:: INFORMATION SUPPLIED ::
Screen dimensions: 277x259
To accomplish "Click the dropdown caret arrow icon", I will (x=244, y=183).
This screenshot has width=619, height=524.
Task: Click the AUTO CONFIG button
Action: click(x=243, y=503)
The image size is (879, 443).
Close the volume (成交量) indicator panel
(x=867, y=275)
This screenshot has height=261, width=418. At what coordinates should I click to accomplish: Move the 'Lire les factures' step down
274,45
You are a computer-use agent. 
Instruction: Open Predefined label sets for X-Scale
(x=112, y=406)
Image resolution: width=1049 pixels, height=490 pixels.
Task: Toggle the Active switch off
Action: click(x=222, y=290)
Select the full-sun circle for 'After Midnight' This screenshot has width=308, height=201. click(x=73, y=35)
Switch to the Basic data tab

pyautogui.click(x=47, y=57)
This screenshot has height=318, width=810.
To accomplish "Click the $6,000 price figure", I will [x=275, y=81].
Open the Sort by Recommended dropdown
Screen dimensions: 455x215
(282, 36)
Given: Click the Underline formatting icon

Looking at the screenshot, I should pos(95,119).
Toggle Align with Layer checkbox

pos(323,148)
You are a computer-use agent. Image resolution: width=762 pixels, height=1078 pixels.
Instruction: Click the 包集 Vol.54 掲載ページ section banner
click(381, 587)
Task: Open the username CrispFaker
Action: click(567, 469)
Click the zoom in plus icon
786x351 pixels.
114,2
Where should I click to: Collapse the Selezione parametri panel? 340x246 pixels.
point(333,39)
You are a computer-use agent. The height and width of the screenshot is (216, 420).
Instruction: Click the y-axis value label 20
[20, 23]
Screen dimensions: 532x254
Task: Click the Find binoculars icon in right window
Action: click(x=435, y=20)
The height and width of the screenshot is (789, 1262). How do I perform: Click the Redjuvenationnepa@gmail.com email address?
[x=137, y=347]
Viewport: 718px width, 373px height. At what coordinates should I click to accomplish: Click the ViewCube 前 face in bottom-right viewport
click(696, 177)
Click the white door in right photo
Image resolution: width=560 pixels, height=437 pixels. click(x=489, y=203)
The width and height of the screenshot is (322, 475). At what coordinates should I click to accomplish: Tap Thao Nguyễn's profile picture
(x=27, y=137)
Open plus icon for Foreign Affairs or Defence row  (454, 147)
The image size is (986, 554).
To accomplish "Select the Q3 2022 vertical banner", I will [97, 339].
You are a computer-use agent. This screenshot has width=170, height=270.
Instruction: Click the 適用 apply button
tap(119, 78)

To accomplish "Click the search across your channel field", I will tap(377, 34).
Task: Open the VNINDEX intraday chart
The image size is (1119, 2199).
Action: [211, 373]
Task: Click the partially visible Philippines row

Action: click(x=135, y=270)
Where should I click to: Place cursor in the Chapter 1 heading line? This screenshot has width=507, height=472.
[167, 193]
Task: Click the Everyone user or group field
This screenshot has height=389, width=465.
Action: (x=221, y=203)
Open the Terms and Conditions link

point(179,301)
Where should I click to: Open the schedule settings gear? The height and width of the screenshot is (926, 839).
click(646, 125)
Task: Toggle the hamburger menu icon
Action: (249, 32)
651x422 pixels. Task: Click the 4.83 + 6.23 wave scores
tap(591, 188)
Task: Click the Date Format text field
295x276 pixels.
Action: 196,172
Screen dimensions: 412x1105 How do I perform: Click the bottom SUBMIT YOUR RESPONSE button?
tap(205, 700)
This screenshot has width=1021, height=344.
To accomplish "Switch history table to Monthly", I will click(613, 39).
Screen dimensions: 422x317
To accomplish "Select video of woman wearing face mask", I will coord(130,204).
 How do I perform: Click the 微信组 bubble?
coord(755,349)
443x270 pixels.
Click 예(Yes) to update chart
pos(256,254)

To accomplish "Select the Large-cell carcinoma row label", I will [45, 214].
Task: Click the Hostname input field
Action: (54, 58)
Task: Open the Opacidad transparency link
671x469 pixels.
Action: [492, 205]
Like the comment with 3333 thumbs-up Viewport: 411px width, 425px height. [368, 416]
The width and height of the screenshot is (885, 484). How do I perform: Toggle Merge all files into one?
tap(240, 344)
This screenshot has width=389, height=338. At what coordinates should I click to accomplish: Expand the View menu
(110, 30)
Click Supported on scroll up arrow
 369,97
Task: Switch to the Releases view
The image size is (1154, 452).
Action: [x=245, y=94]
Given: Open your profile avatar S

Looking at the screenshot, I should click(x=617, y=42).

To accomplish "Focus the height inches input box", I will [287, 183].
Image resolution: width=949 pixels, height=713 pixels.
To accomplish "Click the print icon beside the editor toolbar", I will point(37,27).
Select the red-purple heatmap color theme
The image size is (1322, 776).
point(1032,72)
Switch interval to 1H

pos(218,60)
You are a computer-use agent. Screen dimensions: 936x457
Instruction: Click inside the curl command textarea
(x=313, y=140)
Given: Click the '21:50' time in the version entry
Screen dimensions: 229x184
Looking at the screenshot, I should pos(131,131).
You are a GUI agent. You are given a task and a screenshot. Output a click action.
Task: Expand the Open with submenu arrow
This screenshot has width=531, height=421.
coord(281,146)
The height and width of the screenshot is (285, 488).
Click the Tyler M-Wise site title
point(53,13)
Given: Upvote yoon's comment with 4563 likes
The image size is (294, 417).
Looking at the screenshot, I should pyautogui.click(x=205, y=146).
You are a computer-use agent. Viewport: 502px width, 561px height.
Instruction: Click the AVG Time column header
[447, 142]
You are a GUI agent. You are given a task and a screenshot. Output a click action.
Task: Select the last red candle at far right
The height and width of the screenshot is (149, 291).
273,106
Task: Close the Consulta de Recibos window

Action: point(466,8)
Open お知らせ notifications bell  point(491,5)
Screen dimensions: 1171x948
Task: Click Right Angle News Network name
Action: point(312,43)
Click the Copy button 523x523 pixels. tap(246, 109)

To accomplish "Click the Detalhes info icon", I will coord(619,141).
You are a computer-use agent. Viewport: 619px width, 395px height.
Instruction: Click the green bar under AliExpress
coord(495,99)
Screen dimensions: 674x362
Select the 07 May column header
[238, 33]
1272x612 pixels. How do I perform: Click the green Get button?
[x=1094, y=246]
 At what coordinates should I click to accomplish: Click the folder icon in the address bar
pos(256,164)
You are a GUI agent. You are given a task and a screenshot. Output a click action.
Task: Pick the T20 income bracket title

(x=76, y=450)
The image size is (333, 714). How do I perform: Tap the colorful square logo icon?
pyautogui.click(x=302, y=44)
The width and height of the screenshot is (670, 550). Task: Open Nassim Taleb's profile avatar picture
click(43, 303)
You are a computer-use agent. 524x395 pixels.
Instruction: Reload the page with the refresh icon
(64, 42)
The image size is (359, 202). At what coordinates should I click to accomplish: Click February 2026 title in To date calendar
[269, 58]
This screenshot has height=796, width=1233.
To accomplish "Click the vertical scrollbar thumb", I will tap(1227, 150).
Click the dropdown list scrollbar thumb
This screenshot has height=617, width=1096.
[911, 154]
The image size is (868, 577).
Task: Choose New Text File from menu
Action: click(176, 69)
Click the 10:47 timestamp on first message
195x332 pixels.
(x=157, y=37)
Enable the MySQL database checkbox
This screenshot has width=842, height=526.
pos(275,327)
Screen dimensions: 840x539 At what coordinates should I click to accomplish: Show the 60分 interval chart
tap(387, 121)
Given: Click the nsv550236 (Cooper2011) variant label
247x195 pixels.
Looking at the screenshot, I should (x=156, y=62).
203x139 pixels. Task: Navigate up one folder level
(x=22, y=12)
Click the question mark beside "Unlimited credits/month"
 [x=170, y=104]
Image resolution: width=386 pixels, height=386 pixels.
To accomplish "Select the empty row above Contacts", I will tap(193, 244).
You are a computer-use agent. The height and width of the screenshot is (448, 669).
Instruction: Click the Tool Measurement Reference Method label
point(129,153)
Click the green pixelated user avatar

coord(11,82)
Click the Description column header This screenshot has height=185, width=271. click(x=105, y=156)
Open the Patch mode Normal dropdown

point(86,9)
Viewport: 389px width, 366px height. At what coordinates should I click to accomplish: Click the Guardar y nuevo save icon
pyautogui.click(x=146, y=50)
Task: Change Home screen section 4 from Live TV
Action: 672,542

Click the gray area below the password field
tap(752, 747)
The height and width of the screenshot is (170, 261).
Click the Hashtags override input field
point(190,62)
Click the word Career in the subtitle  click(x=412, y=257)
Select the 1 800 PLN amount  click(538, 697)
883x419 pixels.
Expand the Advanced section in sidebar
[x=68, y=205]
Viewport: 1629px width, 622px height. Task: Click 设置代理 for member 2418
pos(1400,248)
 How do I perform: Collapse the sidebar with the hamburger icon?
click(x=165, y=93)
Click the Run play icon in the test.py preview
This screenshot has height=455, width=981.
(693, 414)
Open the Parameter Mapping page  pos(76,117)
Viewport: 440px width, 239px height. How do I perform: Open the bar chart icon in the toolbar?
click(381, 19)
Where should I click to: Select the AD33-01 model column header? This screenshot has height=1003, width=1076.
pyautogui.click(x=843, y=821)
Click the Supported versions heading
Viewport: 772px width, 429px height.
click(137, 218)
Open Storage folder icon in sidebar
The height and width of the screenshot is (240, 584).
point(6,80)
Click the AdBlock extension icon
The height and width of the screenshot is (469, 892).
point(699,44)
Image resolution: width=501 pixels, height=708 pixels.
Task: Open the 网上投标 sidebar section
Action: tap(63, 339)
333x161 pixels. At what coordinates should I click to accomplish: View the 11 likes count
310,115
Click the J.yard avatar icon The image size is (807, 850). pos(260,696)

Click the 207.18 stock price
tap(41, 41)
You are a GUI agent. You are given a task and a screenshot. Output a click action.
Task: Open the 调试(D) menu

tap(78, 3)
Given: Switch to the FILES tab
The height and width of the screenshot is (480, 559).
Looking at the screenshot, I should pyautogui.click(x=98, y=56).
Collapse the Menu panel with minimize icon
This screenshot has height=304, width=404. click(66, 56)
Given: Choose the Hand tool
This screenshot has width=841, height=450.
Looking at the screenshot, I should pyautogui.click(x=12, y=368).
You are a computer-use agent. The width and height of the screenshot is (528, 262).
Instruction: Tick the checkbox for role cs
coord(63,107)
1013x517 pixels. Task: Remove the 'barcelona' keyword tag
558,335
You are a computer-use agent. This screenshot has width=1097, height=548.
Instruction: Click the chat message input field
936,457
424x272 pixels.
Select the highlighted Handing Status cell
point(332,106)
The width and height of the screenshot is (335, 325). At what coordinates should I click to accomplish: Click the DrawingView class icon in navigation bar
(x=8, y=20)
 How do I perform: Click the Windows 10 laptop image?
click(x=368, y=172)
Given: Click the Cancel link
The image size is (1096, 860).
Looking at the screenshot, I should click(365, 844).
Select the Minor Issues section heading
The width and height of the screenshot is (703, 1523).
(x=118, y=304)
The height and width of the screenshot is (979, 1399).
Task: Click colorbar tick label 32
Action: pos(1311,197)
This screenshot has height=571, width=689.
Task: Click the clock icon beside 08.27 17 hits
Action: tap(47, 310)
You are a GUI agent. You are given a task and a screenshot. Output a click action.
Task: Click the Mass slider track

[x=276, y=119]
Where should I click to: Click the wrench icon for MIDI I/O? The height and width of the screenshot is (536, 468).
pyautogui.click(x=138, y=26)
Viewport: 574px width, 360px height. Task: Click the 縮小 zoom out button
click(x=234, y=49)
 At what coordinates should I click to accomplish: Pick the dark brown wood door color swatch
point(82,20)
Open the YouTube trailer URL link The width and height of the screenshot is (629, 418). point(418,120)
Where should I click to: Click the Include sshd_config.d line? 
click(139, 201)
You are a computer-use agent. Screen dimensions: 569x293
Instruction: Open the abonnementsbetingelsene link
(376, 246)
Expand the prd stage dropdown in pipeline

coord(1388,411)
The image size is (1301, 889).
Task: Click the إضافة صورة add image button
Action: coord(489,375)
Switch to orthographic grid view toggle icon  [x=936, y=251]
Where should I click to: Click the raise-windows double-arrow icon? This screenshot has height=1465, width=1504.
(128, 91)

:: PROBLEM TO SOLVE ::
What is asked for is an exact copy of the lines above from the one containing "Where should I click to: Open" through the one containing "This screenshot has width=1021, height=344.", and only those.

:: EXERCISE SOLUTION ::
Where should I click to: Open the schedule settings gear? The height and width of the screenshot is (926, 839).
click(646, 125)
Task: Toggle the hamburger menu icon
Action: (249, 32)
651x422 pixels. Task: Click the 4.83 + 6.23 wave scores
tap(591, 188)
Task: Click the Date Format text field
295x276 pixels.
Action: 196,172
Screen dimensions: 412x1105 How do I perform: Click the bottom SUBMIT YOUR RESPONSE button?
tap(205, 700)
This screenshot has width=1021, height=344.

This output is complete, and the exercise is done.